Ação cobra responsabilização de agentes públicos
Além dos acordos firmados, o Ministério Público ingressou com ação de improbidade administrativa contra agentes públicos envolvidos no caso. Segundo a investigação, as condutas foram dolosas, e o órgão pede a aplicação de sanções previstas na legislação.
Entre as penalidades solicitadas estão perda da função pública, suspensão dos direitos políticos por até 14 anos, pagamento de multa e proibição de contratar com o poder público. Também foi solicitado o pagamento de danos morais coletivos no valor de mais de R$ 3,2 milhões.
Condenações já ocorreram na esfera criminal
Mesmo com os acordos, a responsabilização criminal segue em andamento.
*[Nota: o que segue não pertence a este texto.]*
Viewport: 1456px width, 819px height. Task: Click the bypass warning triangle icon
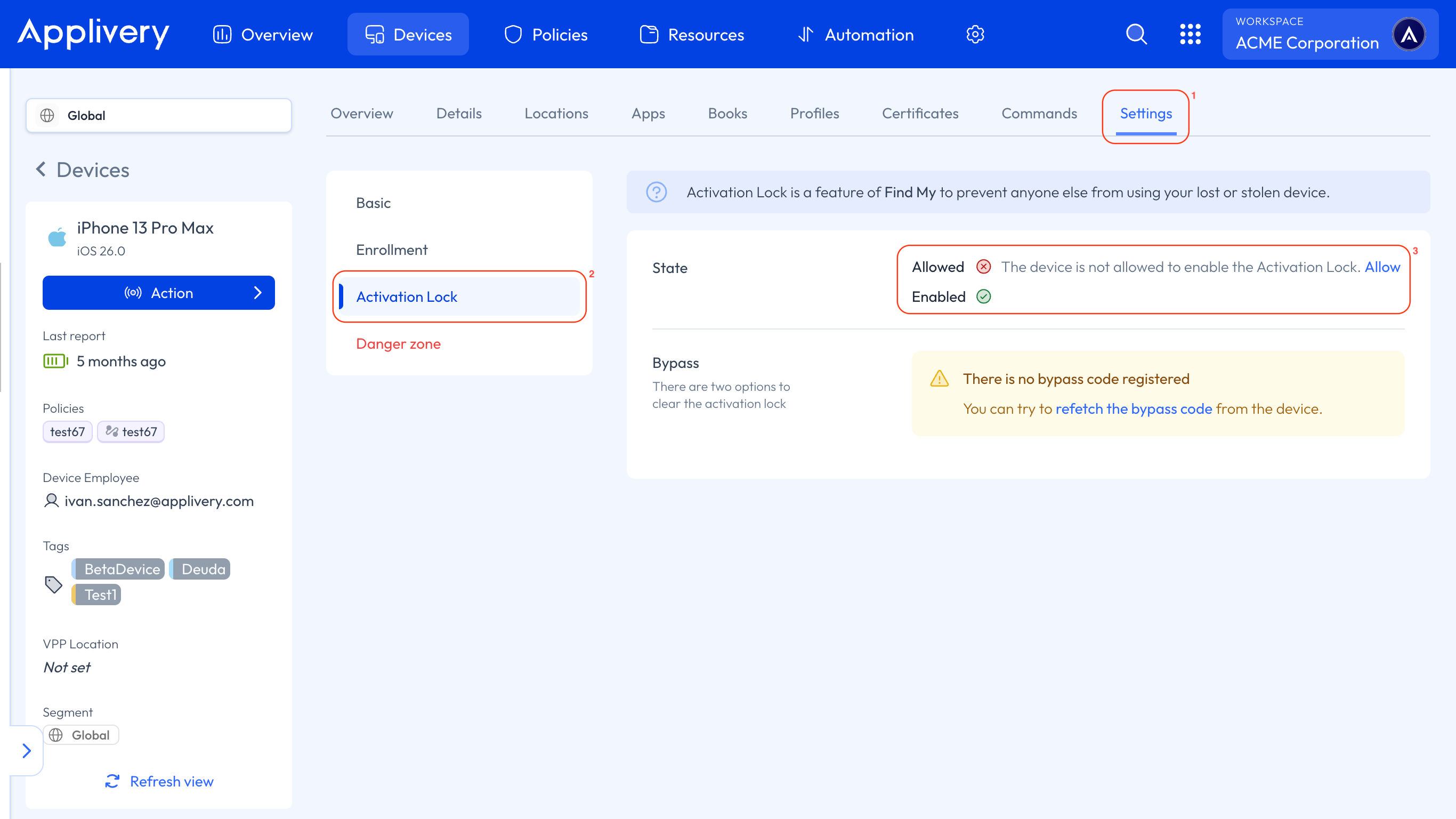939,379
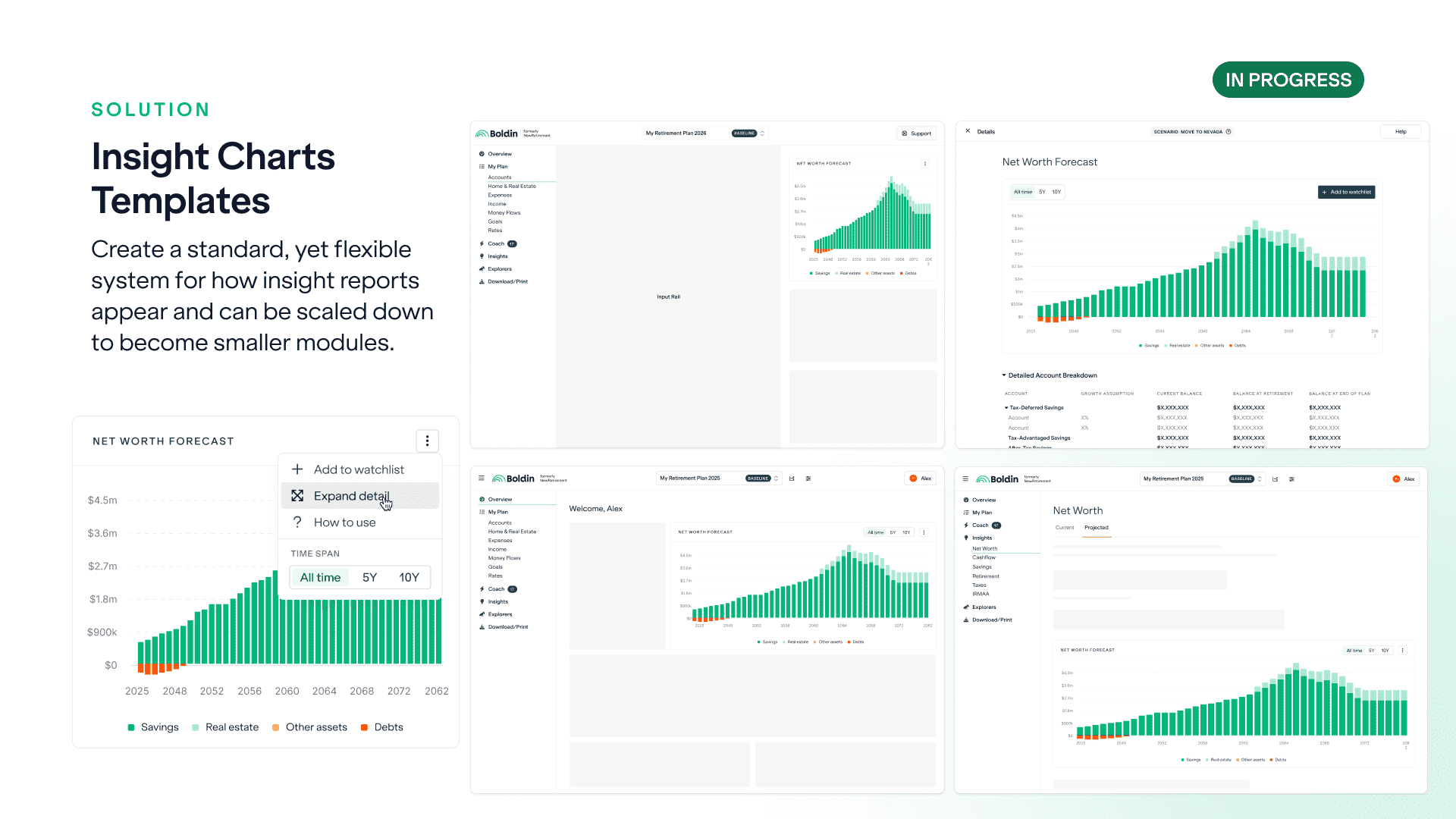This screenshot has height=819, width=1456.
Task: Open the My Retirement Plan 2026 baseline dropdown
Action: click(762, 133)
Em 2025, três ex-agentes políticos foram condenados por crimes como organização criminosa e corrupção passiva. As penas chegaram a mais de 24 anos de prisão.
Outras seis pessoas ligadas ao núcleo empresarial também foram condenadas por corrupção ativa, com penas que variam entre sete e 12 anos de prisão.
Operação Mensageiro investiga esquema em SC
Considerada a maior operação contra a corrupção já realizada em Santa Catarina, a Operação Mensageiro teve início em 2022 e já passou por diversas fases. As investigações apuram a atuação de uma organização criminosa envolvendo agentes públicos e empresas.
O esquema estaria relacionado a contratos nos setores de coleta de lixo, abastecimento de água e iluminação pública em diferentes cidades catarinenses e também em outros estados.